SI CÉSAR Manrique levantase la cabeza y tropezara con el Parque Marítimo que lleva su nombre en la capital tinerfeña, cerraría de nuevo los ojos y volvería al descanso en su reposo de lava en Haría. En el ayuntamiento del Chicharro han perdido la vergüenza. Nadie es capaz de encontrarla, ni siquiera volviendo la mirada atrás y recordando qué demonios era aquello que, rodeado por las olorosas instalaciones de la Refinería, de aquel hospital de aislamiento y del montículo de gases peligrosos que se llamó Lazareto, se transformó, gracias al inolvidable conejero internacional, en un complejo que pretendía proporcionar a Santa Cruz un gran espacio para el ocio del que carecía.

César Manrique ignoraba entonces que en 2009 la Casa de los Dragos iba a estar ocupada por una serie de intereses que desdibujarían todo su ambicioso y hermoso proyecto. Así, de pensar en una obra pública, es decir, para uso y disfrute de los ciudadanos, se ha terminado en unos extraños negocios que, a pesar de que en un principio la gestión del Parque estaba encomendada al Ayuntamiento y a la Autoridad Portuaria de Santa Cruz de Tenerife, han desembocado (los negocios) en una situación intolerable, permitida por los dos máximos responsables de las citadas instituciones (Luis Suárez Trenor era un santo), que, como ya viene siendo normal en las decisiones que afectan a los que no bailan al son municipal y portuario, ha repercutido en los usuarios. Al margen de la infinidad de tejemanejes que han visto la luz pública, nosotros, los legos en esta materia, entendemos que un espacio público se ha transformado, gracias a esas piruetas que nos regalan nuestros bienamados políticos, simplemente en un negocio privado. Y esto nadie lo asimila. El perjuicio es evidente y grave. Y lo peor es que el alcalde (Zerolo perderá un montón de votos) ha declarado que será muy difícil abrir el Parque en el verano que ya ha comenzado. Y el empresario, por otra parte, convencido, manifestó que si van contra él tirará de la manta. Y el chicharrero en medio. Y el deterioro de las instalaciones continúa.
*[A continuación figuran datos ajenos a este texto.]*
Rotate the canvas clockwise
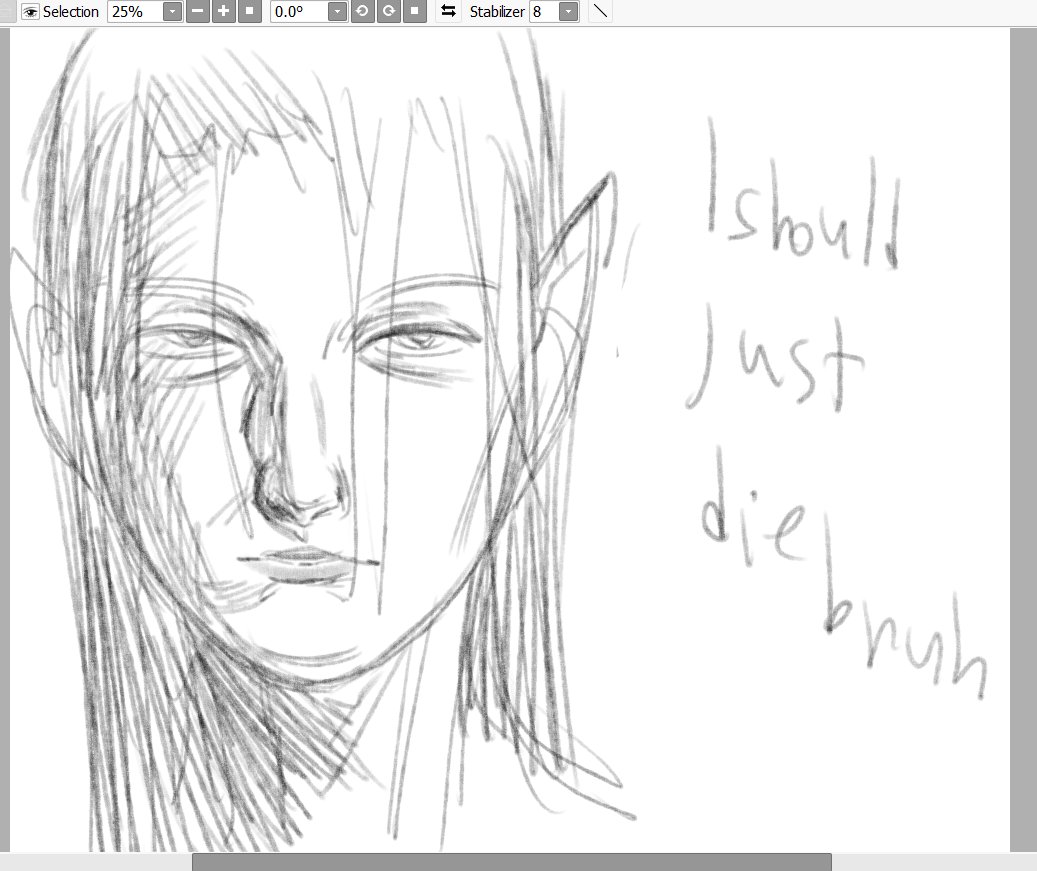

Una vez que el infortunado bañista asiste, estupefacto, a la imposibilidad de acceder al complejo creado por César Manrique para él, se dirige, bañador y toalla en mano, hacia Valleseco, único lugar donde tal vez pueda darse un chapuzón. Otra sorpresa le aguarda. La Autoridad (autoritaria) Portuaria no ha movido un dedo para solucionar los vertidos que, parece, la petrolífera pierde junto al Castillo Negro y en la misma playa del barrio de Santa Cruz, donde se ha limitado a instalar una barrera flotante para que no se inunde de caca todo el Atlántico.
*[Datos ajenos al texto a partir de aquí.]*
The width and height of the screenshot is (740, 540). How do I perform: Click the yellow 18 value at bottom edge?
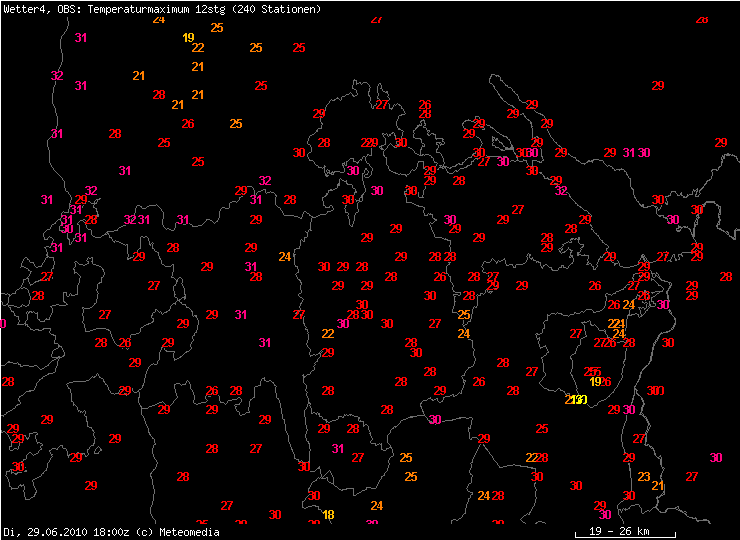pyautogui.click(x=328, y=515)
Después se encuentra con las ruinas del añorado Balneario, para, unos metros más allá, pasar por encima de una de las reivindicaciones de María Jiménez: la playa de La Maretita, por supuesto ignorada por las autoridades citadas. Por fin decide acercarse a Las Teresitas, junto a un mar de coches que se encontraban perfectamente parados con conductores educadamente cabreados. La Policía había cerrado el acceso a San Andrés porque no cabía ni un alfiler más. La orden consistía en que dieran la vuelta y volviesen por donde habían venido.

Y es aquí donde la desidia y la inepcia del Ayuntamiento y Autoridad Portuaria cobran su más grandioso esplendor y rozan la denuncia oficial. Porque, además de tener el deber de respetar al ciudadano que paga sus impuestos para poder disfrutar de algún esparcimiento en el destrozado litoral chicharrero (desde el Palmétum hasta la misma playa estigmatizada), el pueblo no puede seguir permitiendo que estos ilustres ineptos hagan lo que les venga en gana con las obligaciones que comportan los cargos públicos.
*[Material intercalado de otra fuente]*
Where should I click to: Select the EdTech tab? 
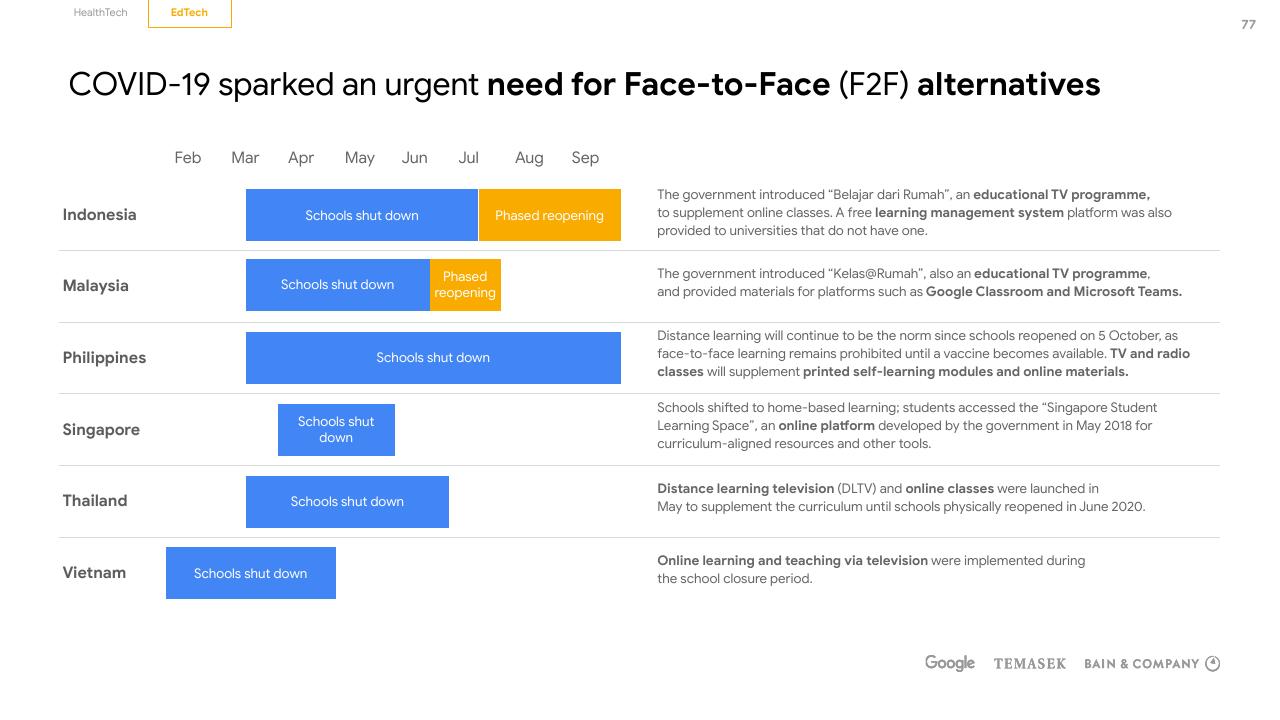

Ahí están todos esos miles de millones de pesetas invertidos en una anormalidad: la charca sucia de lo que otrora fue la bella plaza de España, ideada por unos técnicos foráneos (los arquitectos también se equivocan). Aquí no hacen falta este tipo de disparates porque la mar la tenemos, la teníamos, al alcance de la mano. Sobra, asimismo, que en Las Teresitas se realicen grandes obras. Sólo adecentar los servicios públicos y convertirla en un ejemplo de salubridad. Esos dineros que están brincando por ahí pueden destinarse a aparcamientos gratuitos y entradas y salidas de la playa. Ponerla bonita y apta posiblemente cueste unos pocos miles de euros... que pueden escudriñarse en Urbanismo y Fiestas. Seguro.